There’s no reason why women shouldn’t have the right to bare arms at work, according to etiquette experts.

Critics are calling a seemingly random, unwritten dress code rule at the House of Representatives banning women from wearing sleeveless clothing outdated and sexist after a female reporter was turned away from the Speaker’s Lobby for wearing a dress deemed “inappropriate” just because her shoulders were showing.

But some would argue it’s totally respectable work attire.

“If it’s a nice looking dress there shouldn’t be a problem,” etiquette coach Patricia Napier-Fitzpatrick tells Moneyish. “It’s summer, it’s very hot,” she adds.

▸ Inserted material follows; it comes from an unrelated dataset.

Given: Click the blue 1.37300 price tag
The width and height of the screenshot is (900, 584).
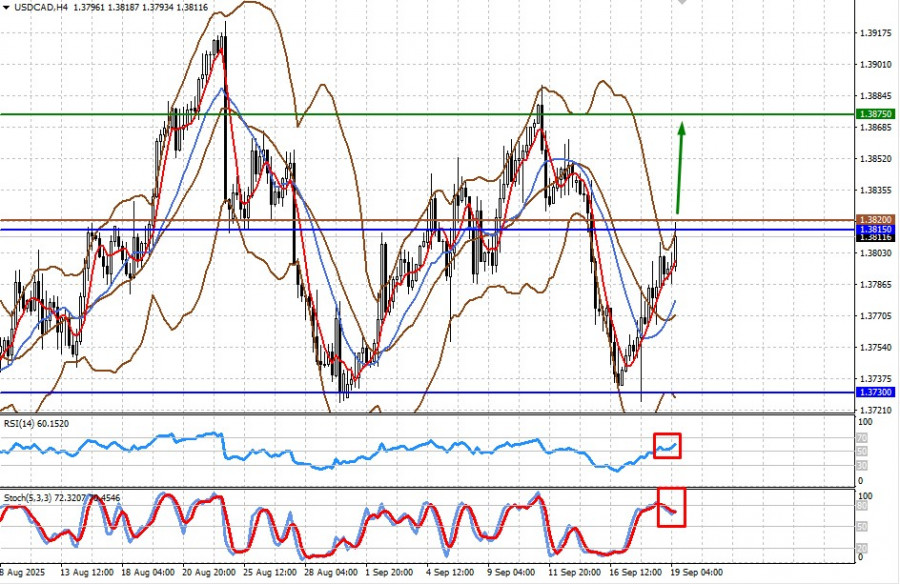Looking at the screenshot, I should tap(876, 393).
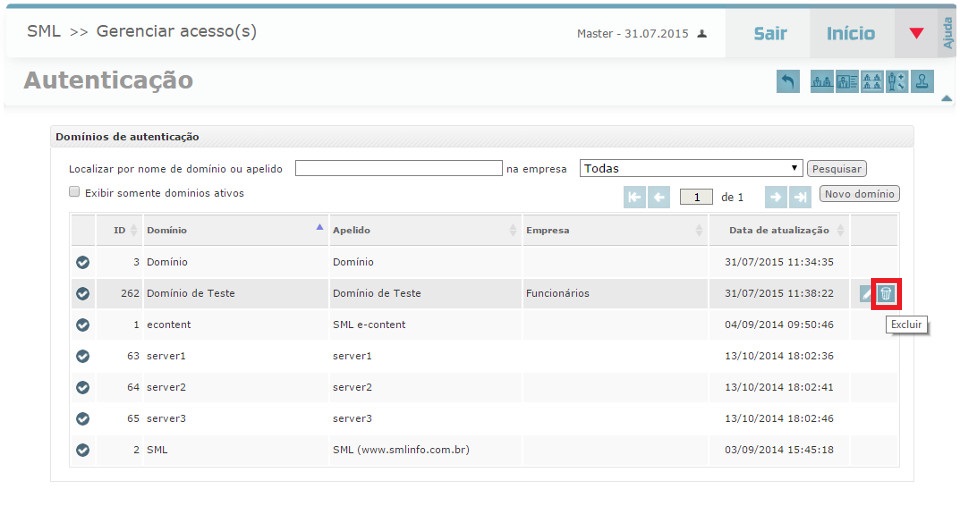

While men are expected to wear a suit and tie, there is no set regulation barring women from exposing their shoulders in Congress, reports CBS News. A request to House Speaker Paul Ryan’s office to clarify the vague dress code requirement has not yet been returned.

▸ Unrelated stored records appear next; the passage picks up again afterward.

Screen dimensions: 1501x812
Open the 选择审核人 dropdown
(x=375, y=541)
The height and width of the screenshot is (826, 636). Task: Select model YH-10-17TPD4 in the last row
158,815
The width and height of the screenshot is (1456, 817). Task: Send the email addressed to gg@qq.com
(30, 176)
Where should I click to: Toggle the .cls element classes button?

The “rule” seems particularly arbitrary given that first ladies and first daughters have avidly worn shoulder-baring ensembles. Former FLOTUS Michelle Obama rocked a number of sleeveless dresses to State of the Union addresses inside the House Chamber. Ivanka Trump attended her father’s first presidential address in an off-the-shoulder dress showing what appeared to be her bra strap. And on the same day a woman was turned away from the Speaker’s Lobby for showing some shoulder, Melania Trump wore a sleeveless navy dress to meet the First Lady of Poland.

Someone even compared the odd wardrobe regulation to the sexist dystopia in Hulu’s “The Handmaid’s Tale.”

“Love the new uniforms for women on Capitol Hill,” tweeted Sarah Lerner with a photo of the characters in matching crimson capes, a symbol of oppression on the show.

As uncomfortable as it seems, women are judged on how they show up to work every day. According to a study in the American Economic Review, those who wear make-up can earn more than 30 percent more than women who don’t.

But that doesn’t mean you have to follow the superficial rules that, frankly, have no impact on your work overall work performance, some say. Last year, London receptionist Nicola Thorp was reportedly sent home from a corporate finance company without pay when she refused to wear heels.

“I said, ‘If you can give me a reason as to why wearing flats would impair me to do my job, then fair enough,’ but they couldn’t,” she told BBC Radio London at the time.

And in 2014, Montana lawmakers tried to ban women from wearing leggings to work on the house floor, and said they should “be sensitive to skirt lengths and necklines.” But after much uproar, they vaguely revised the rules simply to “business casual.”

“It’s up to each company or organization to set the guidelines, but they need to let it be known that that’s what the dress code is so that people can come prepared,” says Napier-Fitzpatrick.

Clothing has a positive impact on how people view you in the workplace regardless of your gender, so it’s important not to confuse “casual” with “sloppy.” So showing up to work with wrinkles isn’t ever acceptable.

If your office has a relaxed dress code, it’s perfectly fine to wear sleeveless blouses or dresses. And it’s okay to leave your legs bare when wearing a skirt or shorts.

This goes without saying, but no matter how casual your office may be, never wear a crop top or low-rise jeans for obvious reasons.

Flip-flops are also always a no, according to Napier-Fizpatrick, who only recommends wearing strappy sandals during warmer months in casual work settings.

And, one is rule of thumb is simply to survey your surroundings.

“It’s a matter of dressing appropriate for your industry,” she adds.